Up to 1,000 Canadian troops might stay in Afghanistan past 2011 to train locals officials say, but that doesn't mean they won't be in combat.
Defence Minister Peter MacKay announced at a conference in Halifax Sunday that the government is thinking about having its troops stay in Afghanistan beyond 2011.
"We've been crystal clear in saying that the combat mission will end July ," MacKay said, according to a transcript of his remarks. But Canada is also training Afghan police and military officers to help establish the Afghanistan government.
The government is now reconsidering its post-2011 role, MacKay said, one that will likely focus on training. "This is out of Kandahar, behind the wire," he said, meaning in a non-combat role. Senior government sources cited by the CBC suggest this could involve up to 750 soldiers and 200 support staff stationed in Kabul for up to three years.
Canada is set to meet its NATO allies in Lisbon, Portugal later this month to discuss the situation in Afghanistan.
Canada has been under great pressure from its NATO allies to keep troops in Afghanistan beyond 2011, said Edmonton-St. Albert member of Parliament Brent Rathgeber. This is still just a proposal, he emphasized, and it would have to be voted on by Parliament before it could be implemented.
"There's almost no support amongst civilian constituents for continuing a combat mission," Rathgeber said, although military members have told him they favour an extension. He said he'd support this proposal if it came to a vote, saying it was a good compromise between those calling for a continued presence and those wanting the troops out now.
Training means combat, says expert
This is an about-face for Canada, said Walter Dorn, professor of defence studies at the Royal Military College of Canada in Ontario, one that likely reflects pressure from NATO. Both the Liberals and Conservatives previously supported a motion to end Canada's combat mission in Afghanistan by next July.

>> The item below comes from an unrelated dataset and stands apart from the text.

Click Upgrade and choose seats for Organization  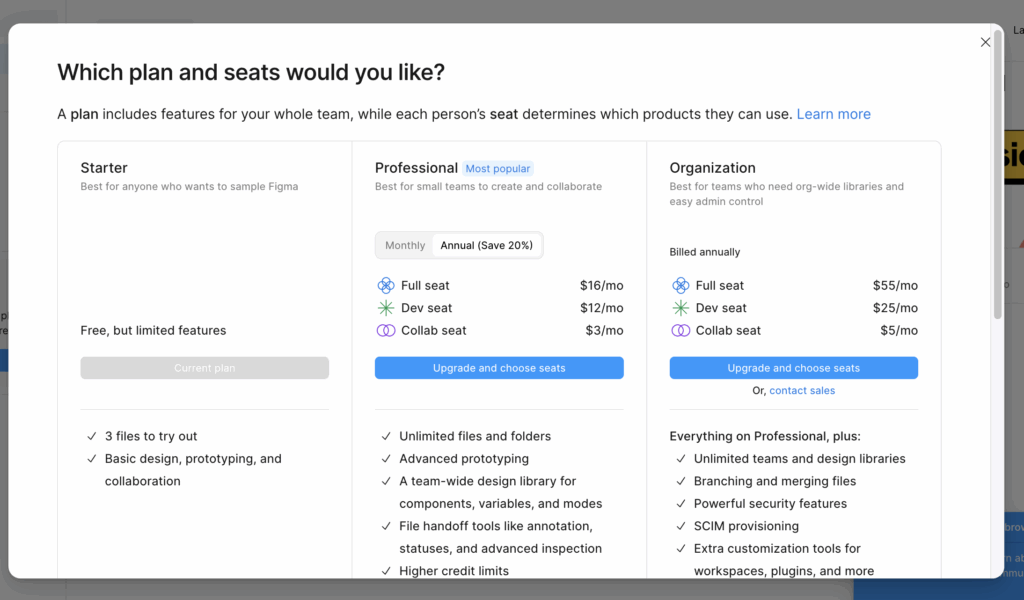[x=793, y=368]
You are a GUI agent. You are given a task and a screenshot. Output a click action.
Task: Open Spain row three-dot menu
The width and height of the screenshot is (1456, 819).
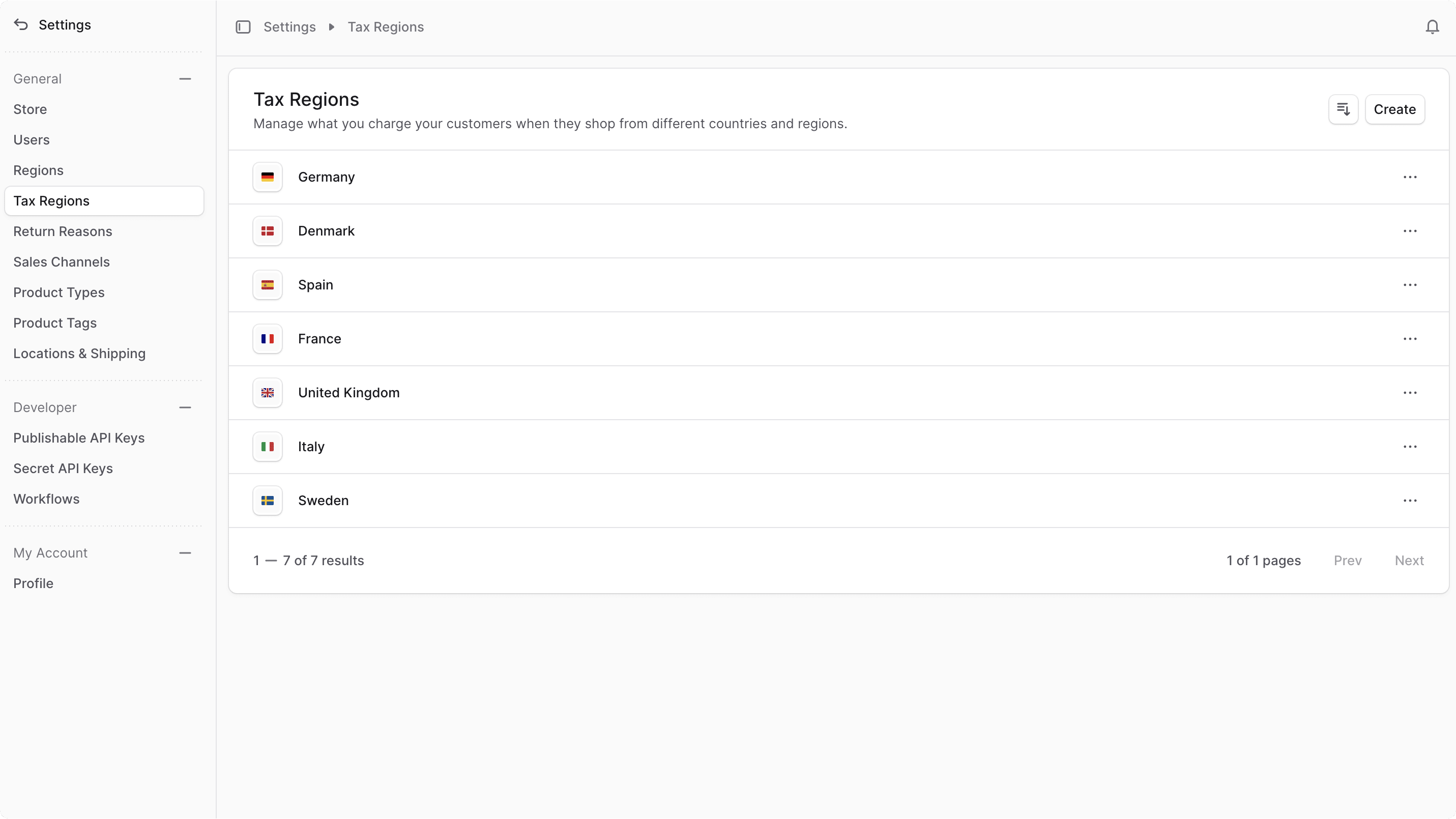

It's unrealistic to say that our troops won't be in combat if they switch to training, Dorn said. "By necessity, training cannot be just done in the classroom."
Mentoring requires teachers to take students into the field, often in combat situations. Training is less dangerous than what our soldiers are doing now, but "to say there's no danger is unrealistic."
Troops could do plenty of training without ever leaving their base, Rathgeber said, although he admitted that base could conceivably come under attack. "There will be no combat role for Canada past July of next year."
Both the Liberals and Conservatives have hinted for months that our troops might need to stay in Afghanistan past 2011, Dorn said, so it's unlikely they'll lose support from each other. They could lose it to the NDP and Bloc, however, both of which want the troops back home.
Canada might be criticized for pulling out, Rathgeber said, but the fact is that by next July Canada will have spent almost as much time in Afghanistan as it did in Europe during both World Wars. "I don't think anyone can fairly criticize the Canadian effort."
Canada owes it to its allies to make its position clear soon, Dorn said. "Our pullout starts in a matter of months," he said. "If we're going to stay in Afghanistan, we're going to need to be able to make some concrete plans soon."